The group's concerns were voiced to elected officials during a workshop Thursday.
"The residents of Pass-a-Grille have been able to stand up and say, 'We want to save these hotels, but there are limits we want to put on them,' " city Commissioner Beverly Garnett said at the end of the nearly three-hour meeting.
There are nine operating hotels in Pass-a-Grille.
The Gulf Way Inn and the Sable Palms Inn were granted Traditional Hotel District zoning about a year ago but have not submitted rebuilding plans to the city.
Other eligible hotels include the Coconut Inn, Inn on the Beach, Castle Hotel, Island's Inn Resort, the Fairhaven Estate Bed and Breakfast, the Pass-a-Grille Beach Hotel and the Keystone Hotel.
"Thirty years ago, city planners wanted Pass-a-Grille to be totally residential and made the hotels nonconforming. But over the years, residents decided they like the (mixed-use) character," Garnett said.
If the commission would adopt the proposed regulations, residents "would be protected from further expansion (of hotels) into the residential core," Fernandez said.
At least one hotel, the Coconut Inn, wants to be able to rebuild at will. Its rezoning application for THD designation was strongly opposed by residents and rejected by the commission in January. Owner Joe Caruso says he plans to reapply in June.
"If the hotels are not allowed to run competitively, they will disappear and the properties will become McMansions," Caruso told the commission Thursday.
The Coconut Inn is at 113 11th Ave., an interior street, and backs on to a residential street.

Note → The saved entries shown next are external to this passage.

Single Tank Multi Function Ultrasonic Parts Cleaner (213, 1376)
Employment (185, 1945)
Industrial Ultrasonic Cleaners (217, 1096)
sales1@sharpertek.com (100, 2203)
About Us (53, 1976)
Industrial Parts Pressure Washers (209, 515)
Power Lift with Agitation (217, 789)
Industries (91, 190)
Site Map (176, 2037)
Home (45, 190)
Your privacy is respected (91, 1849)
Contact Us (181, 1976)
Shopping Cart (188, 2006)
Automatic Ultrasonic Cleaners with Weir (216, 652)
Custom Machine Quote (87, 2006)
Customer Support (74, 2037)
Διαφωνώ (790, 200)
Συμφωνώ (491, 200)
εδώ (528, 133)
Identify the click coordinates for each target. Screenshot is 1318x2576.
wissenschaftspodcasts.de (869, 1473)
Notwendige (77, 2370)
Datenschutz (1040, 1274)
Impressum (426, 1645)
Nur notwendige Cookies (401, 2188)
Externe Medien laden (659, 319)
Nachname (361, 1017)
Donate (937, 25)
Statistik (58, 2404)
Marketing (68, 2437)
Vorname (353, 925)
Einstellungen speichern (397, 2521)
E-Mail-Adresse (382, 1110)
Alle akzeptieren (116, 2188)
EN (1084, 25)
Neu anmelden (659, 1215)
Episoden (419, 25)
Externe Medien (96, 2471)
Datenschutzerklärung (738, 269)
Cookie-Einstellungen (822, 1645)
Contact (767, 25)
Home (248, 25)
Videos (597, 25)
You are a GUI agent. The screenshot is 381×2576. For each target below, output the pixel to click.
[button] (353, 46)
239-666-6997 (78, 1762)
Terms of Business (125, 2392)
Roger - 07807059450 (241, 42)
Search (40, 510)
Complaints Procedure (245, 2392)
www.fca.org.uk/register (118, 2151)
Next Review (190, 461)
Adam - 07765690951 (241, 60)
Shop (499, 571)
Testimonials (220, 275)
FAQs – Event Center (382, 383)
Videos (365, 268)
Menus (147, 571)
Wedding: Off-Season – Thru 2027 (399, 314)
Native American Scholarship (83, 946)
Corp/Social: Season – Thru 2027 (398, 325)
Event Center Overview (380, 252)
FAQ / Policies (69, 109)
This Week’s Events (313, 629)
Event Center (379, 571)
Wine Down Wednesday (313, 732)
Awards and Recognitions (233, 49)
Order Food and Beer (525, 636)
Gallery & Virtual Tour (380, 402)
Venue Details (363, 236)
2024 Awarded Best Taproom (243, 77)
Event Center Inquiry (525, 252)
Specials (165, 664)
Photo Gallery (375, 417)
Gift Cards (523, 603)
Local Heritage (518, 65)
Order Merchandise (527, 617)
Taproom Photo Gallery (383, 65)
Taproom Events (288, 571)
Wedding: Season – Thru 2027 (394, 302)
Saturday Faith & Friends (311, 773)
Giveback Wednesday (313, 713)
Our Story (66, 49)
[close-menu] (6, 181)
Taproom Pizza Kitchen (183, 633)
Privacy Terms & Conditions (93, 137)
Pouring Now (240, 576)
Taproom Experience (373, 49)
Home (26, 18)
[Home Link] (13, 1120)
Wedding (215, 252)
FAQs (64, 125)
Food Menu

Caruso wants to be able to use the undeveloped rear portion of the property to rebuild.
Garnett, who opposes the Coconut Inn rezoning, says she is not targeting Caruso's 84-year-old inn but is reflecting concerns by Pass-a-Grille residents over commercial intrusions into primarily residential neighborhoods.
Garnett originally called for a six-month moratorium that would block any hotel rezoning applications.
At its regular meeting Tuesday, the commission is expected to draft a formal list of concerns and issues to be reviewed by the Planning Board and the Historic Board.
City Manager Mike Bonfield said Friday that he expects changes to the Traditional Hotel Overlay District that are recommended by the two boards to be taken up by the commission this summer for final consideration.